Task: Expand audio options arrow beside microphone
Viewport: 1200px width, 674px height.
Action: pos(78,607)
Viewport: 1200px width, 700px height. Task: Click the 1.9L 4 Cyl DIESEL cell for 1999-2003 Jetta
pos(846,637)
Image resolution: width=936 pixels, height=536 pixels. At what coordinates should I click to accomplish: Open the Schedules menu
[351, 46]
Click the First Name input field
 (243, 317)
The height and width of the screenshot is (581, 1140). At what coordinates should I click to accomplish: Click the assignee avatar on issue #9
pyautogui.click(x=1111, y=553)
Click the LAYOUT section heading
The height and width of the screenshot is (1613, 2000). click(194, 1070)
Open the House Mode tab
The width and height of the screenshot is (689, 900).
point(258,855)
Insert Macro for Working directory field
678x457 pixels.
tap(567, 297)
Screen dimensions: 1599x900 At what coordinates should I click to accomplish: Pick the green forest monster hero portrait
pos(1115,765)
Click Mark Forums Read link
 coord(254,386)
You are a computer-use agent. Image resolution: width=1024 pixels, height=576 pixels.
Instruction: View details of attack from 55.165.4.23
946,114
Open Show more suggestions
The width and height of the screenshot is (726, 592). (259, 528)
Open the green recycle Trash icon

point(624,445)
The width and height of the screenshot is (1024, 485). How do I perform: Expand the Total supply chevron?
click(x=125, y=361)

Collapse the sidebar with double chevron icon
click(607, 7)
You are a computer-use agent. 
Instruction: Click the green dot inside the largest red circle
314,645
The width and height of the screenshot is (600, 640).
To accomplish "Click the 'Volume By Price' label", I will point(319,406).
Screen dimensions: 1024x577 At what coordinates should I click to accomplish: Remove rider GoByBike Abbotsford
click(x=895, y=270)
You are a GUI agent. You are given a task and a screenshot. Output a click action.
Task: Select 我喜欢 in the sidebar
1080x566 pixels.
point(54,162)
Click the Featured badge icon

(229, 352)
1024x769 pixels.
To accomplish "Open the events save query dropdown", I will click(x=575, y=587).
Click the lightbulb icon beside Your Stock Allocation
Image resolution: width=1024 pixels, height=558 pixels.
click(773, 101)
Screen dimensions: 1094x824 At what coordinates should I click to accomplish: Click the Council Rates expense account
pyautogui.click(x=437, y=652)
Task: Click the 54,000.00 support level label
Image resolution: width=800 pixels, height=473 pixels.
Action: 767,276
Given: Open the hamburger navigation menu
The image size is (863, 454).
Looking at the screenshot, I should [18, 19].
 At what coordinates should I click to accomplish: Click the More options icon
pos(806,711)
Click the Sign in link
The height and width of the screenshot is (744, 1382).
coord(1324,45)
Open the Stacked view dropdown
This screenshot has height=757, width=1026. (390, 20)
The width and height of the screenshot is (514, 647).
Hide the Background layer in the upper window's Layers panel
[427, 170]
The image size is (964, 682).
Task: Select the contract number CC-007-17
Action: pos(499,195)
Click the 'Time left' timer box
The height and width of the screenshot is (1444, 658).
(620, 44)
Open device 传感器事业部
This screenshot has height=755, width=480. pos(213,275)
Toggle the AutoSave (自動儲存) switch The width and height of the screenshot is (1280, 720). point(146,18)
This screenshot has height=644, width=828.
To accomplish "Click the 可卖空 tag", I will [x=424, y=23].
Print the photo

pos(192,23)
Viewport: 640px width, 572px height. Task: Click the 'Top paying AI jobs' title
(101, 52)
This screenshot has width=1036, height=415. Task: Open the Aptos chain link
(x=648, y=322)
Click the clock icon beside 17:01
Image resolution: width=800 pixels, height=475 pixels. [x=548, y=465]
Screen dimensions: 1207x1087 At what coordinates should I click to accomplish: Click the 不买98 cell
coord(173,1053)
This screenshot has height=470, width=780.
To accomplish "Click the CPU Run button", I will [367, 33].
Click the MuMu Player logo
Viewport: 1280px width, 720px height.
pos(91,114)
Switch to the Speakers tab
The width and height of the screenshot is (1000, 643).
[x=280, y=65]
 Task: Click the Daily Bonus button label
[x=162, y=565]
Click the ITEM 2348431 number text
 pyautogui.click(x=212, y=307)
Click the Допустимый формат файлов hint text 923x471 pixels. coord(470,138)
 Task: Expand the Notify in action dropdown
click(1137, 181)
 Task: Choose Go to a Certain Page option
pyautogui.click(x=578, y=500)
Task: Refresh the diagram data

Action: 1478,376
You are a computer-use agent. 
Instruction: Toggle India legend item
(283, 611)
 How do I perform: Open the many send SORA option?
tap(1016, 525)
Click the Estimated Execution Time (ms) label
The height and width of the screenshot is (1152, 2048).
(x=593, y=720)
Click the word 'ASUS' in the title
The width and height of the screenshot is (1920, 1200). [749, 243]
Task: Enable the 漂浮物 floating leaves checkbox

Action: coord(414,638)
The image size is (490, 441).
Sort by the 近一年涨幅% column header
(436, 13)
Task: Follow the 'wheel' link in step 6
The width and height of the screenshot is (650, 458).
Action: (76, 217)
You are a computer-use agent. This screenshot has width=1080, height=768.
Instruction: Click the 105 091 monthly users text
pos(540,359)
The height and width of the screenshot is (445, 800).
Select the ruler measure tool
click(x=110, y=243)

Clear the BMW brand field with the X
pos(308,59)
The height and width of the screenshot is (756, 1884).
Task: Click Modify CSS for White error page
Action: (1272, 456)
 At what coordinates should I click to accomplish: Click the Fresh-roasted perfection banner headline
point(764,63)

TASK REQUIREMENTS =
All of the entries above must be output word for word.

ANSWER SPACE =
Task: Expand audio options arrow beside microphone
Viewport: 1200px width, 674px height.
Action: pos(78,607)
Viewport: 1200px width, 700px height. Task: Click the 1.9L 4 Cyl DIESEL cell for 1999-2003 Jetta
pos(846,637)
Image resolution: width=936 pixels, height=536 pixels. At what coordinates should I click to accomplish: Open the Schedules menu
[351, 46]
Click the First Name input field
 (243, 317)
The height and width of the screenshot is (581, 1140). At what coordinates should I click to accomplish: Click the assignee avatar on issue #9
pyautogui.click(x=1111, y=553)
Click the LAYOUT section heading
The height and width of the screenshot is (1613, 2000). click(194, 1070)
Open the House Mode tab
The width and height of the screenshot is (689, 900).
point(258,855)
Insert Macro for Working directory field
678x457 pixels.
tap(567, 297)
Screen dimensions: 1599x900 At what coordinates should I click to accomplish: Pick the green forest monster hero portrait
pos(1115,765)
Click Mark Forums Read link
 coord(254,386)
You are a computer-use agent. Image resolution: width=1024 pixels, height=576 pixels.
Instruction: View details of attack from 55.165.4.23
946,114
Open Show more suggestions
The width and height of the screenshot is (726, 592). (259, 528)
Open the green recycle Trash icon

point(624,445)
The width and height of the screenshot is (1024, 485). How do I perform: Expand the Total supply chevron?
click(x=125, y=361)

Collapse the sidebar with double chevron icon
click(607, 7)
You are a computer-use agent. 
Instruction: Click the green dot inside the largest red circle
314,645
The width and height of the screenshot is (600, 640).
To accomplish "Click the 'Volume By Price' label", I will point(319,406).
Screen dimensions: 1024x577 At what coordinates should I click to accomplish: Remove rider GoByBike Abbotsford
click(x=895, y=270)
You are a GUI agent. You are given a task and a screenshot. Output a click action.
Task: Select 我喜欢 in the sidebar
1080x566 pixels.
point(54,162)
Click the Featured badge icon

(229, 352)
1024x769 pixels.
To accomplish "Open the events save query dropdown", I will click(x=575, y=587).
Click the lightbulb icon beside Your Stock Allocation
Image resolution: width=1024 pixels, height=558 pixels.
click(773, 101)
Screen dimensions: 1094x824 At what coordinates should I click to accomplish: Click the Council Rates expense account
pyautogui.click(x=437, y=652)
Task: Click the 54,000.00 support level label
Image resolution: width=800 pixels, height=473 pixels.
Action: 767,276
Given: Open the hamburger navigation menu
The image size is (863, 454).
Looking at the screenshot, I should [18, 19].
 At what coordinates should I click to accomplish: Click the More options icon
pos(806,711)
Click the Sign in link
The height and width of the screenshot is (744, 1382).
coord(1324,45)
Open the Stacked view dropdown
This screenshot has height=757, width=1026. (390, 20)
The width and height of the screenshot is (514, 647).
Hide the Background layer in the upper window's Layers panel
[427, 170]
The image size is (964, 682).
Task: Select the contract number CC-007-17
Action: pos(499,195)
Click the 'Time left' timer box
The height and width of the screenshot is (1444, 658).
(620, 44)
Open device 传感器事业部
This screenshot has height=755, width=480. pos(213,275)
Toggle the AutoSave (自動儲存) switch The width and height of the screenshot is (1280, 720). point(146,18)
This screenshot has height=644, width=828.
To accomplish "Click the 可卖空 tag", I will [x=424, y=23].
Print the photo

pos(192,23)
Viewport: 640px width, 572px height. Task: Click the 'Top paying AI jobs' title
(101, 52)
This screenshot has width=1036, height=415. Task: Open the Aptos chain link
(x=648, y=322)
Click the clock icon beside 17:01
Image resolution: width=800 pixels, height=475 pixels. [x=548, y=465]
Screen dimensions: 1207x1087 At what coordinates should I click to accomplish: Click the 不买98 cell
coord(173,1053)
This screenshot has height=470, width=780.
To accomplish "Click the CPU Run button", I will [367, 33].
Click the MuMu Player logo
Viewport: 1280px width, 720px height.
pos(91,114)
Switch to the Speakers tab
The width and height of the screenshot is (1000, 643).
[x=280, y=65]
 Task: Click the Daily Bonus button label
[x=162, y=565]
Click the ITEM 2348431 number text
 pyautogui.click(x=212, y=307)
Click the Допустимый формат файлов hint text 923x471 pixels. coord(470,138)
 Task: Expand the Notify in action dropdown
click(1137, 181)
 Task: Choose Go to a Certain Page option
pyautogui.click(x=578, y=500)
Task: Refresh the diagram data

Action: 1478,376
You are a computer-use agent. 
Instruction: Toggle India legend item
(283, 611)
 How do I perform: Open the many send SORA option?
tap(1016, 525)
Click the Estimated Execution Time (ms) label
The height and width of the screenshot is (1152, 2048).
(x=593, y=720)
Click the word 'ASUS' in the title
The width and height of the screenshot is (1920, 1200). [749, 243]
Task: Enable the 漂浮物 floating leaves checkbox

Action: coord(414,638)
The image size is (490, 441).
Sort by the 近一年涨幅% column header
(436, 13)
Task: Follow the 'wheel' link in step 6
The width and height of the screenshot is (650, 458).
Action: (76, 217)
You are a computer-use agent. This screenshot has width=1080, height=768.
Instruction: Click the 105 091 monthly users text
pos(540,359)
The height and width of the screenshot is (445, 800).
Select the ruler measure tool
click(x=110, y=243)

Clear the BMW brand field with the X
pos(308,59)
The height and width of the screenshot is (756, 1884).
Task: Click Modify CSS for White error page
Action: (1272, 456)
 At what coordinates should I click to accomplish: Click the Fresh-roasted perfection banner headline
point(764,63)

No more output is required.